Exercise aim -
Which lines of the records below contain the word "agent"? Copy each of them out.

Data section -
----------------------------------------
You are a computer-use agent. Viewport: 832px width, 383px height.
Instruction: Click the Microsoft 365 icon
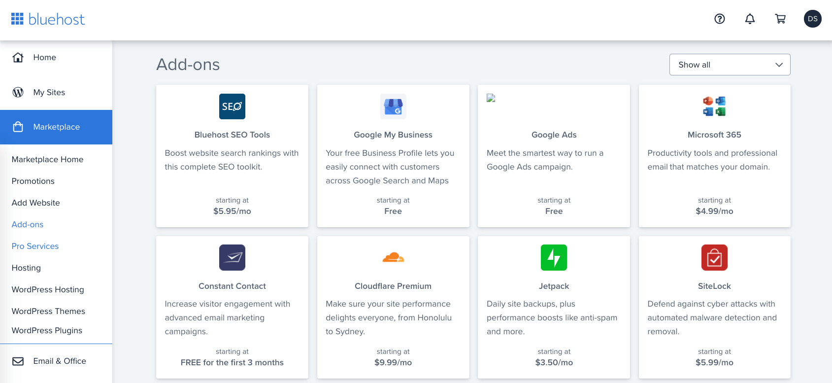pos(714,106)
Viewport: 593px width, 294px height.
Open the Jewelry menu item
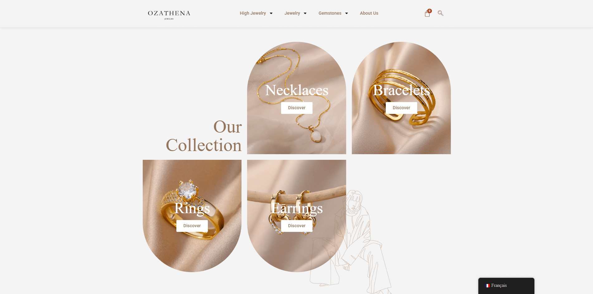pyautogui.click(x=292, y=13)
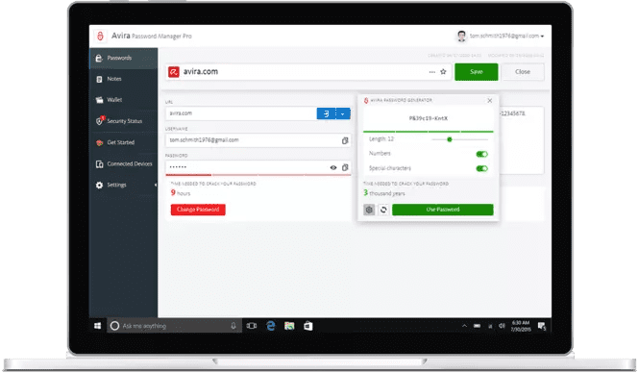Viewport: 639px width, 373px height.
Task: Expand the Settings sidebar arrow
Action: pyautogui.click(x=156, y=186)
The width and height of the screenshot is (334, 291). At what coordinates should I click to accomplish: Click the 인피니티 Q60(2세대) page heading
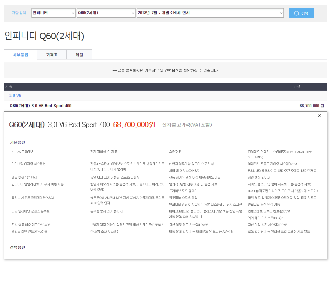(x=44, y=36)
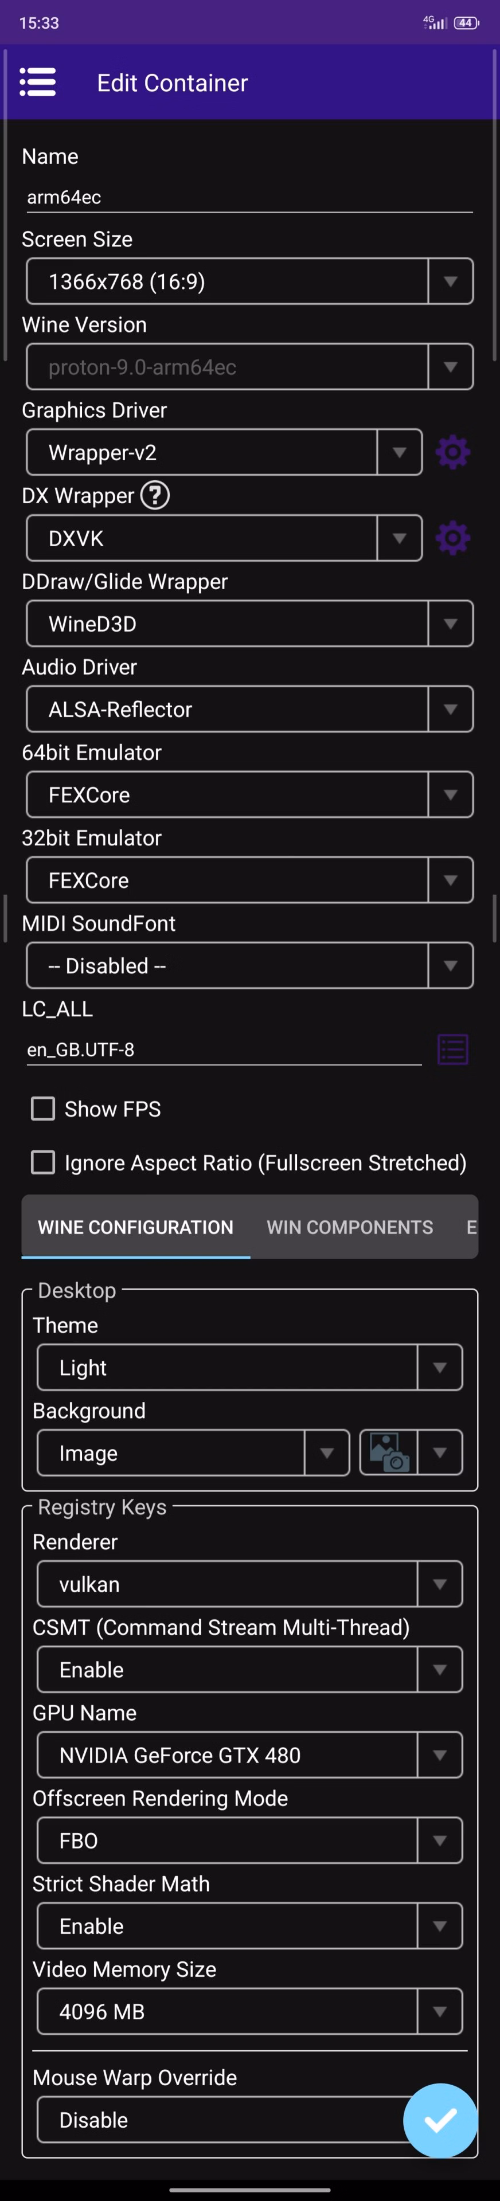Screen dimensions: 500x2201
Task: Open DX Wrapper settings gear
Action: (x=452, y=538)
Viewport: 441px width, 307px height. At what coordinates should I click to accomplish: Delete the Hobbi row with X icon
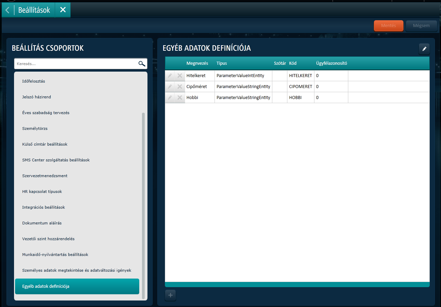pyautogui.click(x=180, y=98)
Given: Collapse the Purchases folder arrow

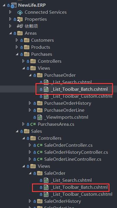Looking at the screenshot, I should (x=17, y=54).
----------------------------------------
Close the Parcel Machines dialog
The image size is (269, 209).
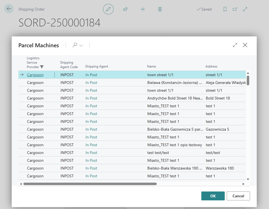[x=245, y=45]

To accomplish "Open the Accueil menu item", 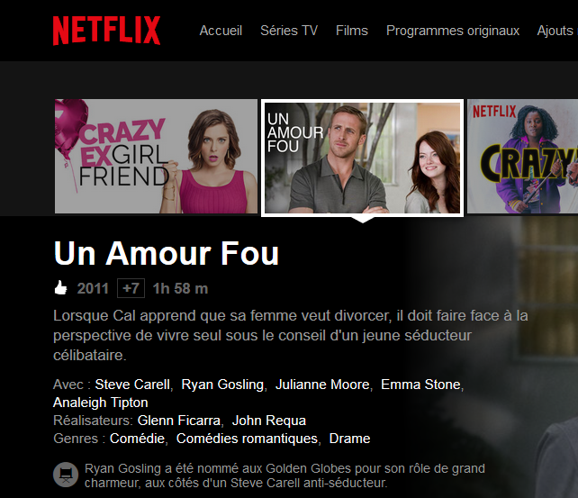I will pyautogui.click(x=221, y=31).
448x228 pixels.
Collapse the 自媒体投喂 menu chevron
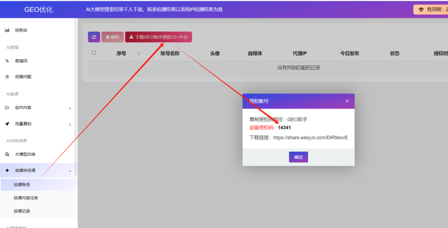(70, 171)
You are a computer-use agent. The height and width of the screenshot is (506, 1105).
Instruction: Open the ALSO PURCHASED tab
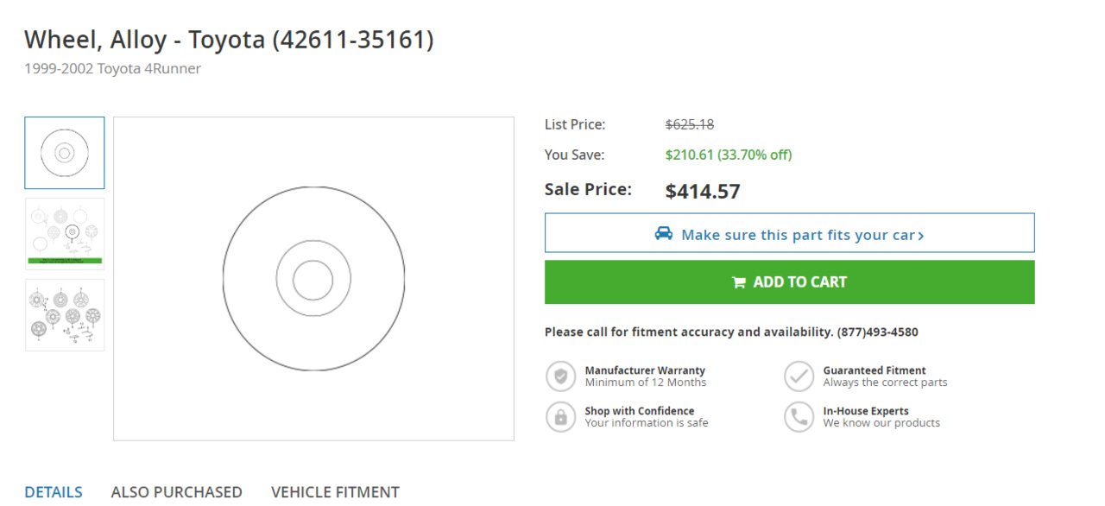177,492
----------------------------------------
Completed exercise -
You are a computer-use agent. Viewport: 832px width, 383px height.
You are a computer-use agent. The height and width of the screenshot is (506, 1105).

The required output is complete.